Paulus van Vianen

Paulus van Vianen (* around 1570 in Utrecht, † 1613 in Prague) was a Dutch goldsmith and medalist.

Life and works

Paulus van Vianen was born about 1570 in Utrecht and came from a family of artists who produced many goldsmiths. Already ten years old his father Willem van Vianen Eerstensz gave him at the Utrecht gold and silversmith Bruno Ellardsz van Leydenberch (around 1530-1604 ) and then at his brother Cornelis van Leydenberch into teaching. After living in France and Germany, van Vianen also went to Italy, where he was reported, according to Sandrart by envious at the Inquisition and even imprisoned. However, through a mediating officer of Emperor Rudolf II, at the Hof van Vianen should work later, he was able to regain his freedom. In the 1590s van Vianen was active in Munich, where he received also the civil law and was admitted through the mediation of Duke Maximilian, for whom he probably worked at this time as a master in the Munich guild of goldsmiths. In 1601 he went into the service of the Archbishop Wolf Dietrich von Raitenau in Salzburg. 1603 he left Salzburg to go to Prague, his last station, where he worked as an imperial chamber Goldschmied at Rudolf II until he was probably carried off in 1613 in the wake of an epidemic of the plague.

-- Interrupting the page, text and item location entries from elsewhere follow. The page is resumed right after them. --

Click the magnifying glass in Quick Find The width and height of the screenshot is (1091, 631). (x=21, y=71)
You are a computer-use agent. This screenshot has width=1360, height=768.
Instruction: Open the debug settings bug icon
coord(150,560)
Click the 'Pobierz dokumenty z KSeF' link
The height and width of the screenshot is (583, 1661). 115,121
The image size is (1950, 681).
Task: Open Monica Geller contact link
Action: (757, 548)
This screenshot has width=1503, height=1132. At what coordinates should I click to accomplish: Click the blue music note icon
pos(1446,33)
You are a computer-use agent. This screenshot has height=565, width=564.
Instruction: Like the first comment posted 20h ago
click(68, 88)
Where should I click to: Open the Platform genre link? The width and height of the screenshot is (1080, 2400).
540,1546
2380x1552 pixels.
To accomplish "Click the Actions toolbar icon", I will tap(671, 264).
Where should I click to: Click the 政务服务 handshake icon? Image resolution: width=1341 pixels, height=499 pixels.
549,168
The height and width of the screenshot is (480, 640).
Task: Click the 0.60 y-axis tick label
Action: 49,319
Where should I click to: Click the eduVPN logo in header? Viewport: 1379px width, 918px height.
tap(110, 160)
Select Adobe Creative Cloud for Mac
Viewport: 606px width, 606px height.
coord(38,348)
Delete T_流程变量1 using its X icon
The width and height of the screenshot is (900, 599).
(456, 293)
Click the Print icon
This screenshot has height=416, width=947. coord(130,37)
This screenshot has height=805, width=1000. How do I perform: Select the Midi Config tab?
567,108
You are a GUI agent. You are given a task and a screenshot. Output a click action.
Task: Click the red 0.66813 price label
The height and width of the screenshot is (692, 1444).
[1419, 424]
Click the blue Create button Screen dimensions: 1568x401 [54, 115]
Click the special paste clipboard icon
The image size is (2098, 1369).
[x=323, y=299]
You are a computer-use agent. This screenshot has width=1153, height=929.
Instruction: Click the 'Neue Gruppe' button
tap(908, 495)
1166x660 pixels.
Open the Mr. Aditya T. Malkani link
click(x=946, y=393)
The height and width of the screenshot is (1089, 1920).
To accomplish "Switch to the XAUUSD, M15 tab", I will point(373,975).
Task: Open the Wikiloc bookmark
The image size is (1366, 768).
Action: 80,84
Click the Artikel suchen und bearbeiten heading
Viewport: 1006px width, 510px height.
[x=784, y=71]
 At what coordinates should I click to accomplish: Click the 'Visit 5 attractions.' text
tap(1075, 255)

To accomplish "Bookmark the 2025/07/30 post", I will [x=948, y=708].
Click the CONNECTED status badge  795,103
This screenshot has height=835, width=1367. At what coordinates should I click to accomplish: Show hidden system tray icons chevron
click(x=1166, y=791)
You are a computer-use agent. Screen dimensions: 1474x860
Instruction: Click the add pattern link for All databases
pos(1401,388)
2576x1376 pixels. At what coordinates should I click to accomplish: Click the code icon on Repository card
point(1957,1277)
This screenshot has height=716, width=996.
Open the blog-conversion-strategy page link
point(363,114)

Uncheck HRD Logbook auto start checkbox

Sculptural work and stylistic development

Paulus van Vianen mainly created rather small -scale reliefs, medallions, medals and vessels, where his specialty was blowing work in silver. In his time in Munich, created especially plaques with predominantly mythological and biblical motifs, the style of the former Nuremberg goldsmith were close, so a stay in this city, it is assumed in Munich before his time. His figural evidence of an increasing Italian influence, which developed in the Prague time through the influence of his local fellow artists towards a synthesis of Italian and Nordic ( Dutch ) means of expression. This is based on the common origin of many Prague artists from the Netherlands and their training in Italy, which gave rise to a " specific Rudolphinian art." His figural representations were influenced at that time by the sculptor Adriaen de Vries and of the painters Bartholomäus Spranger and Hans von Aachen while he responded in his landscape art on impressions of Pieter Roelandt Savery and Stevens.

Drawings

For a fact the visual arts branch associated artists many drawings of Paulus van Vianen are unusually preserved. Especially during his stays in Salzburg and Prague emerged both mythological / biblical- influenced drawings, as well as a significant number of landscapes. While the figurative works well can be considered as preparatory work and studies on plastic works of art for the most part, most of the landscape drawings are probably simple expression of an extraordinarily high level of interest for nature and therefore be regarded as separate works.